Turi states, “You need to be patient centric – the individual at the centre of the trial – and think about their journey through their disease. Study subjects try to help themselves and the broader patient population by volunteering for a clinical trial. We should never lose sight of who actually drives these trials – the patient”.
Currently, researchers are thinking of how biomarker-led approaches to clinical research can support the development of new treatment options, especially in heterogenous diseases such as NASH and non-alcoholic fatty liver disease (NAFLD).
Non-alcoholic steatohepatitis, better known as NASH, is a type of non-alcoholic fatty liver disease and a condition that causes inflammation and accumulation of fat and fibrous (scar) tissue in the liver. About 3% to 12% of adults in the United States have NASH. In such a prevalent disease, having prognostic markers or risk stratification markers would be useful.
“Currently, the best recognised markers for identifying NAFLD and NASH is through liver biopsy, a highly invasive procedure that really is based on a pathologist’s interpretation,” Turi states. “In order to stage one’s disease, serial biopsy may be necessary, which attributes greater burden and potential risk to patients”.
“There are some blood-based biomarkers used for staging or identifying NASH that require analysing multiple biomarkers and then translation into a score. However, these assay may not always provide a good indication of where a patient truly is in their progression of the disease or whether a patient will progress in their disease”, Turi adds.
Therefore, creation of therapies for NASH remains a challenge because the current understanding of the pathogenesis of NASH, while much improved, remains unclear. A biomarker-led research approach could be critical for the potential discovery and development of a NASH treatment.
“The NIH, the Critical Path Initiative, and many others have provided guidance on how one can take steps not only to identify biomarkers, but also to provide appropriate context on their use. It’s a long process to generate the evidence to demonstrate that it truly is an informative biomarker that can be used for decision making”.

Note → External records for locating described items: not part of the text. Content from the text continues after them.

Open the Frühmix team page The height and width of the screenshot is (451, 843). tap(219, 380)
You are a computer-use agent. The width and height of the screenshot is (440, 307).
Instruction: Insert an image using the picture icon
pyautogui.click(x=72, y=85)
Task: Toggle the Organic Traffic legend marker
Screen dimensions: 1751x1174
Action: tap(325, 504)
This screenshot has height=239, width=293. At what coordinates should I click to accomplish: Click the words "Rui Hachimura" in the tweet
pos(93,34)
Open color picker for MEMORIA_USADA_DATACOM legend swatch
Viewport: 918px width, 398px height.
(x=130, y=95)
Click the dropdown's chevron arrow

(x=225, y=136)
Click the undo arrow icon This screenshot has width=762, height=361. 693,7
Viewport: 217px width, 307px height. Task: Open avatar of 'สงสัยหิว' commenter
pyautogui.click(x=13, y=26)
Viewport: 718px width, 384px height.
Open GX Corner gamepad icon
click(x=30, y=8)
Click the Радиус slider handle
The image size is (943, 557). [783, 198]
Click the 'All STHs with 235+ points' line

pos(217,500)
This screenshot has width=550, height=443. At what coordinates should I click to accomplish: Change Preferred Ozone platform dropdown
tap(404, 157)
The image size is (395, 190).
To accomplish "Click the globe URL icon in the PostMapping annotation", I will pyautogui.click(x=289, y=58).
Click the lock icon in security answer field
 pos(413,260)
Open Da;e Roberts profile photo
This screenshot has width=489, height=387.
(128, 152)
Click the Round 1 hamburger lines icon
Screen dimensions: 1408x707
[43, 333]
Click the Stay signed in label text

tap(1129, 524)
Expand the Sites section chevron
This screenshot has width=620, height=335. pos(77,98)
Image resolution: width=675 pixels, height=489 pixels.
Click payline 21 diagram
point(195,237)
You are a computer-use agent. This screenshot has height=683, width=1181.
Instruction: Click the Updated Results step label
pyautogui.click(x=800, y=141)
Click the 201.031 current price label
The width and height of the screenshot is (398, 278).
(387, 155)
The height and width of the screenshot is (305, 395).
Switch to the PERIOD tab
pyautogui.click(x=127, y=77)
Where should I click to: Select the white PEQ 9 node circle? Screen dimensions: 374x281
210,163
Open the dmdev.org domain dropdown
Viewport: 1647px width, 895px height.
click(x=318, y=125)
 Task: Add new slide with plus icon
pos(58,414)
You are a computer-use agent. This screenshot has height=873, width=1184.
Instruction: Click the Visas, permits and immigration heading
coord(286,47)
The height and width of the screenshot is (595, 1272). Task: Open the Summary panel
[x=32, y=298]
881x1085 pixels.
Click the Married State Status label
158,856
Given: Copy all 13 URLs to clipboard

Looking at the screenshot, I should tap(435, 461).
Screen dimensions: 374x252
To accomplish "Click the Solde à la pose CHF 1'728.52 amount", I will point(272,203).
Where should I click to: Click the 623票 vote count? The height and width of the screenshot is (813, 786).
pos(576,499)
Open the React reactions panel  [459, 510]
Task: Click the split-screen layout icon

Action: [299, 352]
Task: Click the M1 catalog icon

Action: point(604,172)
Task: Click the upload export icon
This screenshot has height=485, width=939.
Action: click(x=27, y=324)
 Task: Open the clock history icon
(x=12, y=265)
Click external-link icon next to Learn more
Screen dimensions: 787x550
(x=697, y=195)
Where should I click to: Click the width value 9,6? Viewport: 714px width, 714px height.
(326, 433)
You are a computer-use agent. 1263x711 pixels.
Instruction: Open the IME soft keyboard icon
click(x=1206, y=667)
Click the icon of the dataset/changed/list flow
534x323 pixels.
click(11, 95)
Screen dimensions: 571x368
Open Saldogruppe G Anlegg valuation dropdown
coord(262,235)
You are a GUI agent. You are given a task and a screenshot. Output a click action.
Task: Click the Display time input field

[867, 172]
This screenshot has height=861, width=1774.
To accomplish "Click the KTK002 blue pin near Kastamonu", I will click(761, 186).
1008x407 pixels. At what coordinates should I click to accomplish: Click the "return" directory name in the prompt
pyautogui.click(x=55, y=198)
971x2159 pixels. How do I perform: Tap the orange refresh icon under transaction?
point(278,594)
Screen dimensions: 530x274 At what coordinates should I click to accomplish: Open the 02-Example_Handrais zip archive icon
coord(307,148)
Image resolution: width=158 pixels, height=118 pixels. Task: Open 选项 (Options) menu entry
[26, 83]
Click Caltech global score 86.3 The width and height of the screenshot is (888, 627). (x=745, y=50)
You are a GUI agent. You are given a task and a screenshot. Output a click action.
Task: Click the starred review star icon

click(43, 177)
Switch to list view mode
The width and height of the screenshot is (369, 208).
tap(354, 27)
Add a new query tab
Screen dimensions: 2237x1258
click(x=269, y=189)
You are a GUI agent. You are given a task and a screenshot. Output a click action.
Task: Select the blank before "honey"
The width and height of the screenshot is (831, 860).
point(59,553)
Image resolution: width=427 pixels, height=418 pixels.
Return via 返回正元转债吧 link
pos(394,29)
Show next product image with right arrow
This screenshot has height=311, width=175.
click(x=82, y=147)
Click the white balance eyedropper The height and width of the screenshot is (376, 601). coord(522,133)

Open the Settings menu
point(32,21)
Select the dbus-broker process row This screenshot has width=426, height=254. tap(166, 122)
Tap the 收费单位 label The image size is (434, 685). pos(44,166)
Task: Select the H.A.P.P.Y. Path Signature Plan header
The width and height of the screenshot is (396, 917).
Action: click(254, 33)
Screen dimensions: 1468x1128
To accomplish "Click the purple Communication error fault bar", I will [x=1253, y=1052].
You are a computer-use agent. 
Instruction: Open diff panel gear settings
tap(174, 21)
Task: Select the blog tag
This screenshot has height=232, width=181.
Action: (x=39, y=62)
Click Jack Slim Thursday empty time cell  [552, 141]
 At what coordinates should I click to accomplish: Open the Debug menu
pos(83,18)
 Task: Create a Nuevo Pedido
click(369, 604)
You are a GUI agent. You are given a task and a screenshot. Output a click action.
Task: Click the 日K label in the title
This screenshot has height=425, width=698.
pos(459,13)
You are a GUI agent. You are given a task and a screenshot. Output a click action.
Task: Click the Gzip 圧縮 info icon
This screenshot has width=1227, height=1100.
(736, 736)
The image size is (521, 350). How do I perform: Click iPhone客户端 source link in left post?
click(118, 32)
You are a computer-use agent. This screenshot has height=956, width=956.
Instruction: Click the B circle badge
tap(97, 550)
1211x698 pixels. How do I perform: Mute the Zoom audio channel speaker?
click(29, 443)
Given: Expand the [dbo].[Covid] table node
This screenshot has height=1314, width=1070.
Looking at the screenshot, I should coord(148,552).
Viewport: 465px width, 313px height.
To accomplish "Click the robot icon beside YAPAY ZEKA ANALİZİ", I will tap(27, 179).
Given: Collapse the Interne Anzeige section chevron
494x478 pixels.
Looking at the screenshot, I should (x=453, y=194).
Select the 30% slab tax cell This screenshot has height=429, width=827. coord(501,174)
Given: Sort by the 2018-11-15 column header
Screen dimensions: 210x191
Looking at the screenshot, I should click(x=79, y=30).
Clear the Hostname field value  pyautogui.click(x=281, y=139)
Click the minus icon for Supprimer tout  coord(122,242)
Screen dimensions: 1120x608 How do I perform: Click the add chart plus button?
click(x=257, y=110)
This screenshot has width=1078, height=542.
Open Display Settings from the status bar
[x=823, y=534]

Turi notes that, ultimately, more biomarker-led research will be incorporated within trial settings in the future to improve the overall clinical strategy. Biomarkers will be used to select patients who are most likely to respond to treatment, and more researchers will make biomarker-guided decisions and use biomarker selection, and biomarkers will become broader and more prevalent in treating disease areas outside of oncology.
“Biomarker scientists and translational scientists are becoming more critical and vital to the success of drug development programmes. As people come up with more novel trial designs – adaptive-type trials, where you can change approaches and treatments within a given trial, move patients from one arm of the trial to the next – it will become more evidence-based. Biomarkers will be central in those decision-making processes.”